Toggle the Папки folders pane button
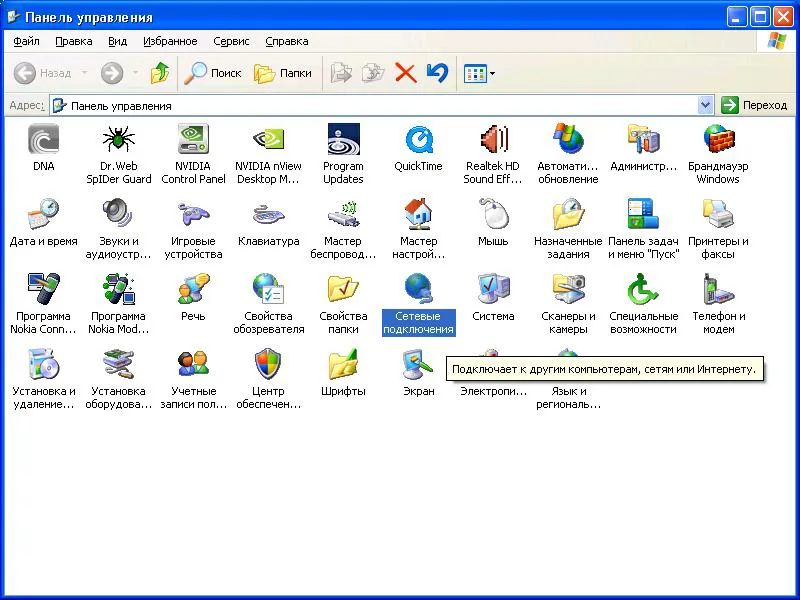Screen dimensions: 800x600 click(283, 73)
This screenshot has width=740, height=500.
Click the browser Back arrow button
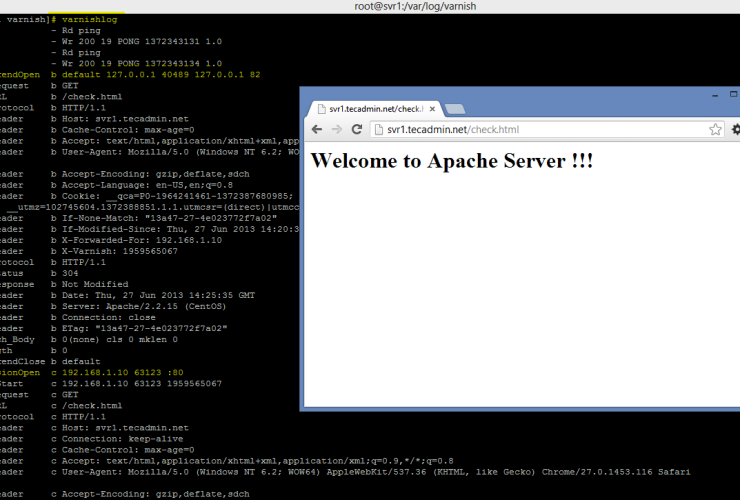coord(317,129)
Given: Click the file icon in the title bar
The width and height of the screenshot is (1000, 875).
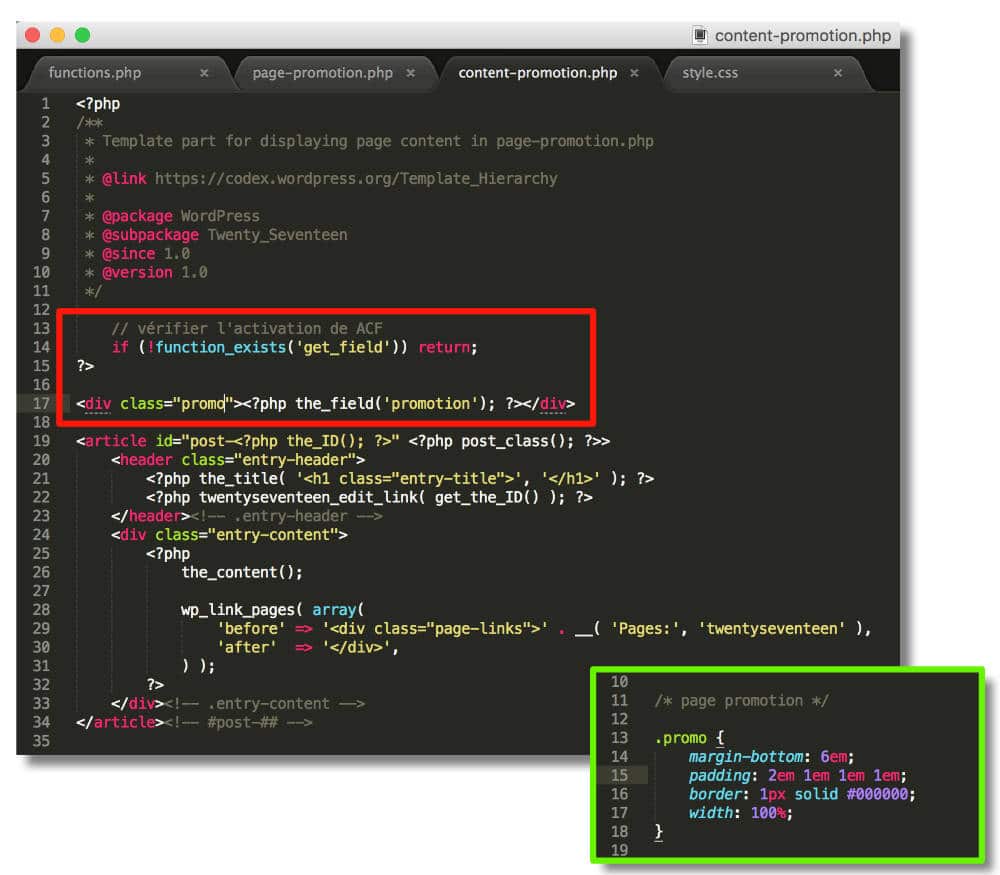Looking at the screenshot, I should pyautogui.click(x=700, y=35).
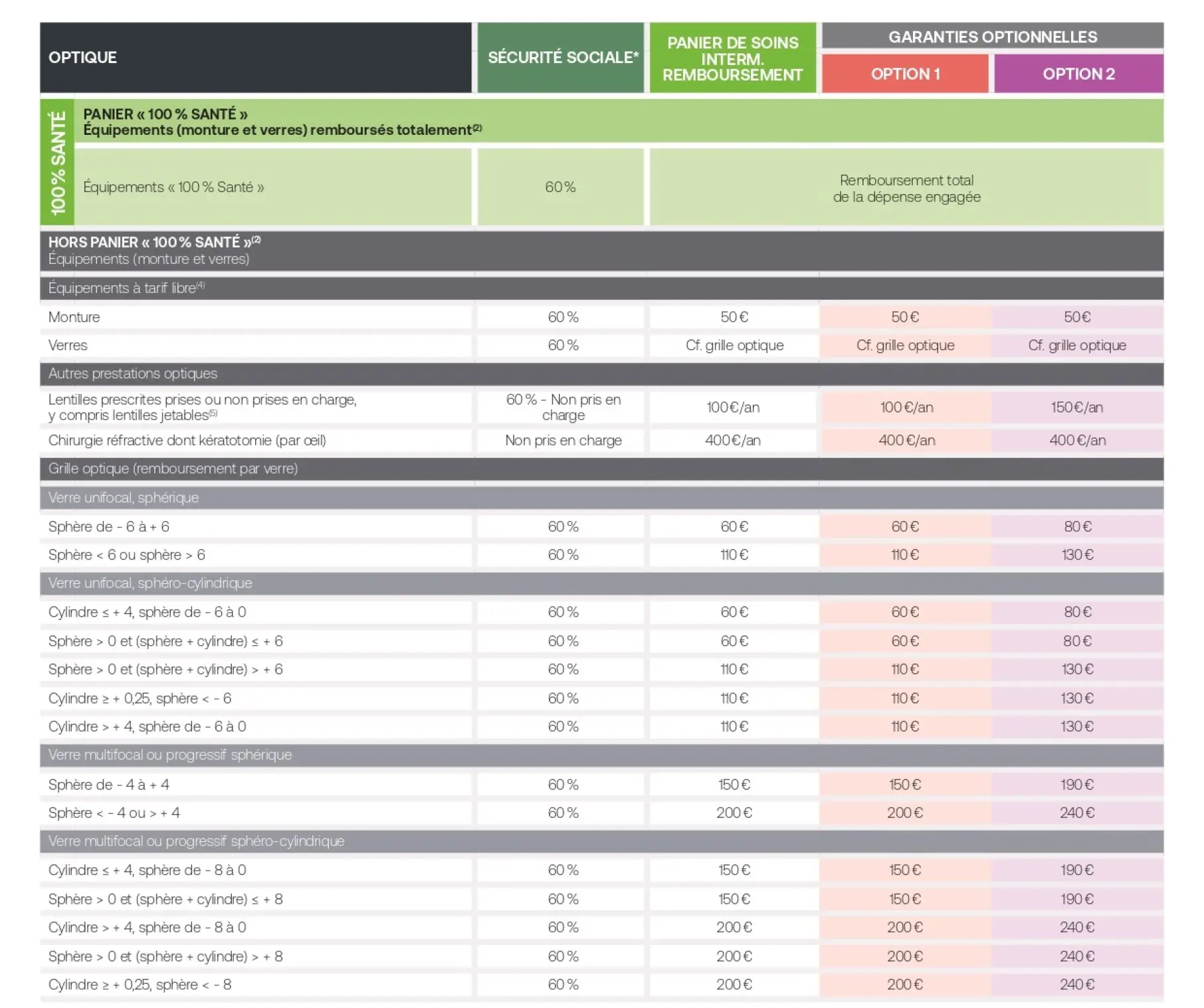The image size is (1204, 1008).
Task: Click the 150€/an value for Lentilles
Action: (x=1076, y=407)
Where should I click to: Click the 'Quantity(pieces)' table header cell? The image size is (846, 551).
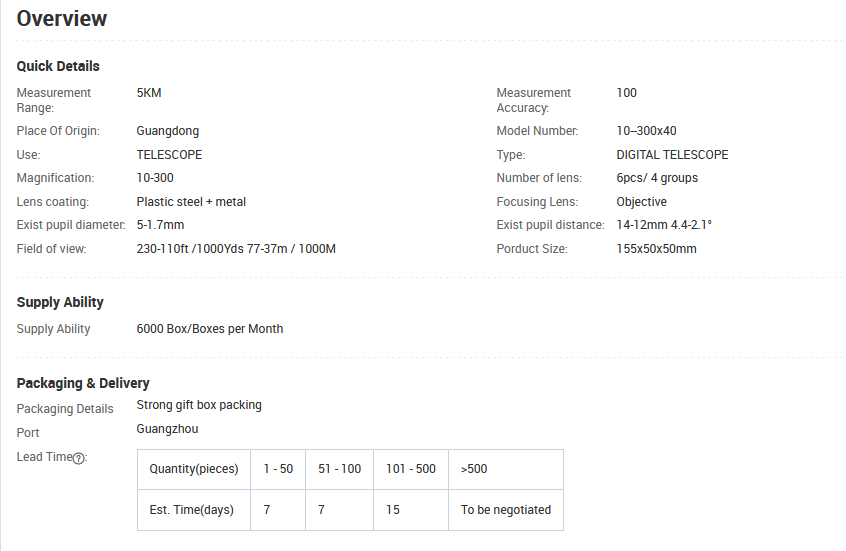coord(193,469)
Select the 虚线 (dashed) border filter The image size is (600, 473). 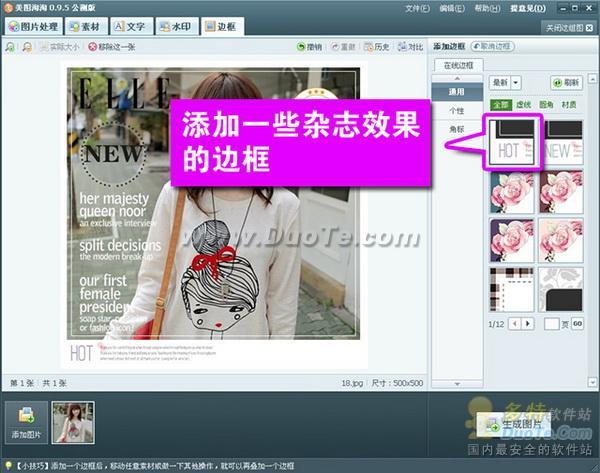click(521, 103)
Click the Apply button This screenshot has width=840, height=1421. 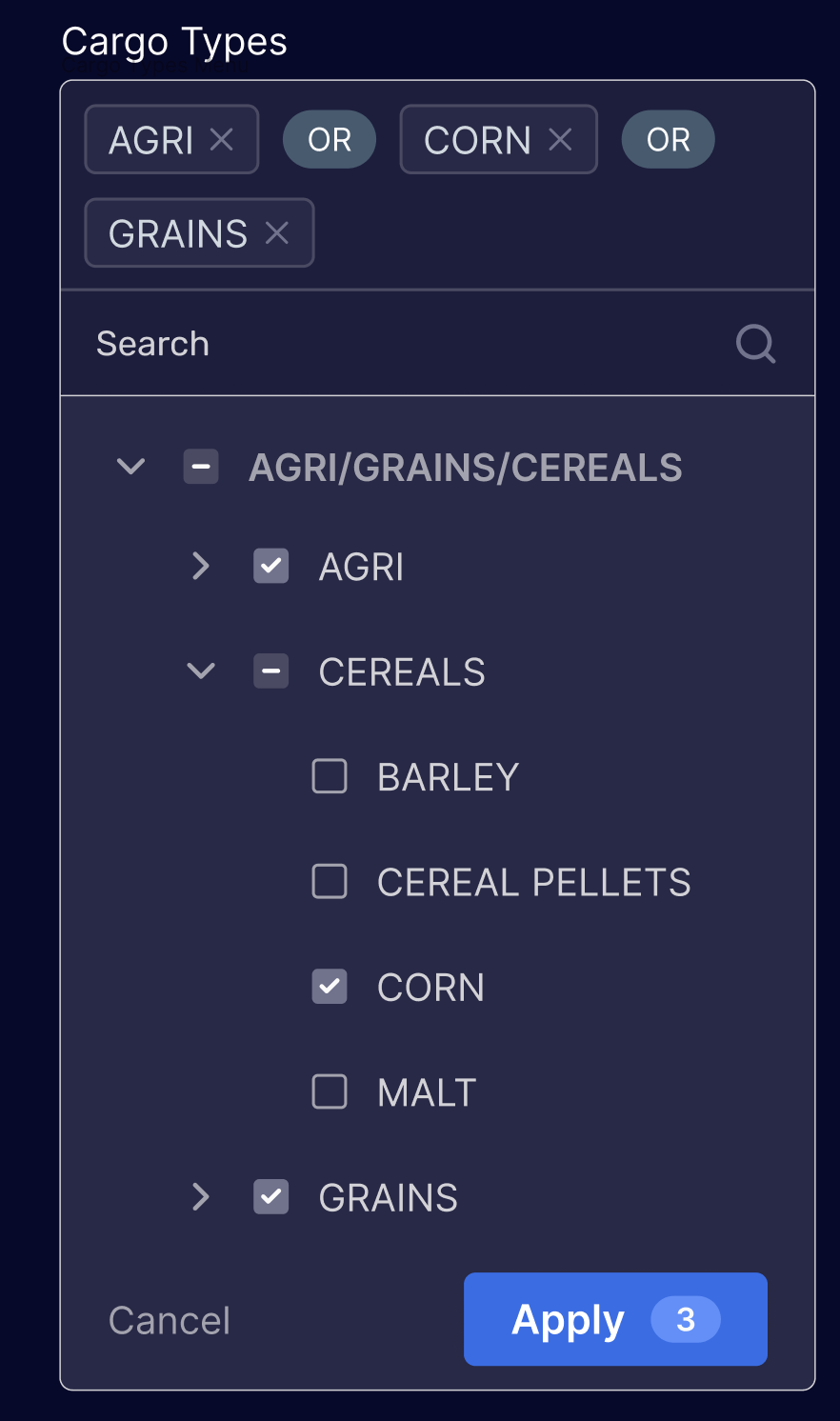pyautogui.click(x=615, y=1319)
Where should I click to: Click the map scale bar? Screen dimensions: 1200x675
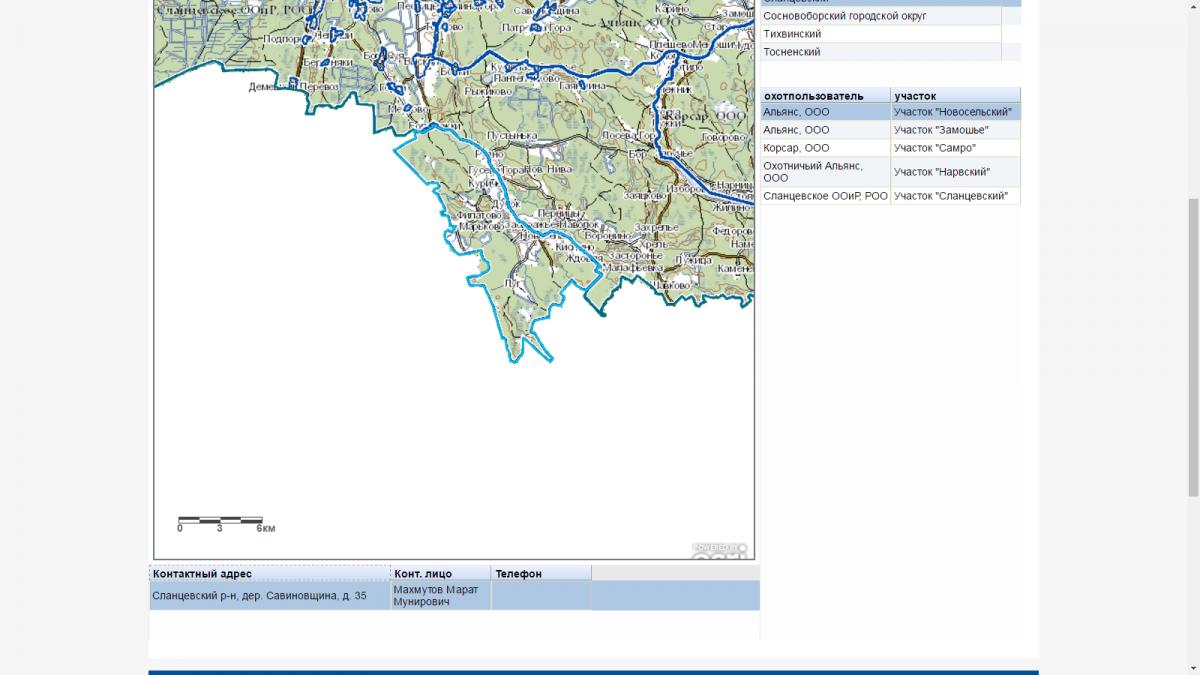point(221,523)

---------------

● **Try it**: Although the records above contain pictures, the copy must not; set down exactly the lines from the one with "This screenshot has width=740, height=500." up to and including the one with "Given: Click the file icon in the title bar".

● **Solution below**:
This screenshot has width=740, height=500.
Click the browser Back arrow button
coord(317,129)
Given: Click the file icon in the title bar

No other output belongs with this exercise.